FORUM KEADILAN – “Setiap warga negara wajib mengikuti pendidikan dasar dan pemerintah wajib membiayainya,”
Demikian Pasal 31 ayat 2 Undang-Undang Dasar 1945 memandatkan tanggungjawab negara bagi keberlangsungan sistem pendidikan.
Fakta di lapangan, payung atau landasan hukum seringkali hanya dimaknai sebagai rangkaian teks tulisan yang tak berimplikasi pada pihak-pihak yang mencoba mengabaikan, bahkan menabraknya.
Dinamika inilah yang sedang terjadi di SMAN 1 Kedungwaru, Tulungagung, Jawa Timur. Pendidikan yang sejatinya menjadi hak dasar warga negara, justru dipersulit dengan komersialisasi yang kerap dilakukan oleh oknum guru menjelang tahun ajaran baru.
Tahun ajaran baru seringkali dimaknai sebagai masa panen mengeruk keuntungan dari orang tua murid melalui berbagai cara. Salah satu yang paling populer adalah paket seragam sekolah yang harganya membuat orang tua mengelus dada.
Sebuah foto yang viral di media sosial, memperlihatkan biaya pembelian paket seragam dan atribut sekolah di SMAN 1 Kedungwaru mencapai Rp2,3 juta. Padahal dalam sejumlah item, daftar tersebut masih berupa kain yang perlu dijahit menjadi seragam.
Rinciannya, siswa mendapatkan satu setel seragam putih abu-abu Rp359.400, satu setel seragam Pramuka Rp315.850, dan satu setel seragam khas Rp440.550. Kemudian, satu jas almamater Rp185.000, kaos dan celana olahraga Rp130.000, ikat pinggang Rp36.000, satu tas Rp210.000, satu paket atribut Rp140.000, dan jilbab Rp160.000.
Para orang tua siswa bahkan harus merogoh kocek Rp383.200 hanya untuk 1 setel kain seragam batik. Harga yang hampir setara untuk satu kemeja batik ternama, Batik Keris seharga Rp513.000.

DAFTAR TUGAS
1. Menurut teks tentang biaya seragam sekolah, berapa biaya pembelian paket seragam dan atribut sekolah di SMAN 1 Kedungwaru yang terlihat dalam foto viral itu?
2. Ubah paragraf dalam teks tentang biaya seragam sekolah yang diawali "Rinciannya, siswa mendapatkan" menjadi daftar barang beserta harganya.
3. Tolong sambung teks tentang biaya seragam sekolah mulai dari kalimat terakhirnya.
Materi sesudah teks tentang biaya seragam sekolah ini tidak ada kaitannya dengan teks tersebut.

ENTRI YANG DITAMPILKAN
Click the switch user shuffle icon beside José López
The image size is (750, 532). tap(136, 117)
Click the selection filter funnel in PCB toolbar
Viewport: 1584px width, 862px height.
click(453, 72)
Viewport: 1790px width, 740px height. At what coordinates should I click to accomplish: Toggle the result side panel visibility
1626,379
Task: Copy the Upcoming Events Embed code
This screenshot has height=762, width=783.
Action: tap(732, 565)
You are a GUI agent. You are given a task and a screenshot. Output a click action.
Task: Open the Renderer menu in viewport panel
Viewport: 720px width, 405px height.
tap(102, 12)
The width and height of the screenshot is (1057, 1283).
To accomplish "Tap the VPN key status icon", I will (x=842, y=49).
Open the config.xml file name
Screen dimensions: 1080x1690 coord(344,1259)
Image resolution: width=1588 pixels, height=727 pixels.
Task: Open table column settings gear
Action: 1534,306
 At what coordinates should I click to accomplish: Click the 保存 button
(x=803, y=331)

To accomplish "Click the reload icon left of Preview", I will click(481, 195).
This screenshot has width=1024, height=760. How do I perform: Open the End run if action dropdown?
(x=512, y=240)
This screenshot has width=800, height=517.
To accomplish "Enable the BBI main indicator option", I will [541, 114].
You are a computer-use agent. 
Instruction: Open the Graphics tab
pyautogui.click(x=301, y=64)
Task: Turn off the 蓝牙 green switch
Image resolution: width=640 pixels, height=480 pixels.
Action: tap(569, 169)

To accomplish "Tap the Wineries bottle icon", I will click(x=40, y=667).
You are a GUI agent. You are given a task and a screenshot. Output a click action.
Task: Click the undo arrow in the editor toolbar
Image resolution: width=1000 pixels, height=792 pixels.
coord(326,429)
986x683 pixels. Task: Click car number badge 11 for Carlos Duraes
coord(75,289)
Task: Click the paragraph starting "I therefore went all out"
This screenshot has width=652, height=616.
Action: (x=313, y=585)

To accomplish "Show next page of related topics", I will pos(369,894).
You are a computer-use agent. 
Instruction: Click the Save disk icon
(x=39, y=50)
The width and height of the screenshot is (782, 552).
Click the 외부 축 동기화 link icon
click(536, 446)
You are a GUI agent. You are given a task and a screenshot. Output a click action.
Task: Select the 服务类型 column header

HASIL BERURUTAN
1. Biayanya mencapai Rp2,3 juta.

2.
- Satu setel seragam putih abu-abu: Rp359.400
- Satu setel seragam Pramuka: Rp315.850
- Satu setel seragam khas: Rp440.550
- Satu jas almamater: Rp185.000
- Kaos dan celana olahraga: Rp130.000
- Ikat pinggang: Rp36.000
- Satu tas: Rp210.000
- Satu paket atribut: Rp140.000
- Jilbab: Rp160.000

3.
Hal ini tentu memberatkan lantaran Upah Minimum Kota (UMK) Kabupaten Tulungagung yang sebesar Rp2.229.358. Artinya, upah satu bulan dalam Kabupaten tersebut bahkan tak mampu melunasi uang seragam yang sudah ditetapkan sekolah.
Pihak sekolah berdalih tak mewajibkan pembelian seragam, hanya memfasilitasi siswa baru agar lebih mudah mendapatkan paket seragam yang akan digunakan melalui koperasi sekolah.
Menanggapi fenomena tersebut, Komisioner Kluster Pendidikan KPAI Aris Adi Leksono mengatakan sekolah yang melakukan hal tersebut melanggar pelanggaran Permendikbud Nomor 50 Tahun 2022 tentang Pakaian Seragam Sekolah Jenjang Pendidikan Dasar dan Menengah pasal 13 yaitu sekolah tidak boleh mengatur kewajiban dana atau membebani kepada orang tua atau Wali Peserta Didik untuk membeli pakaian seragam.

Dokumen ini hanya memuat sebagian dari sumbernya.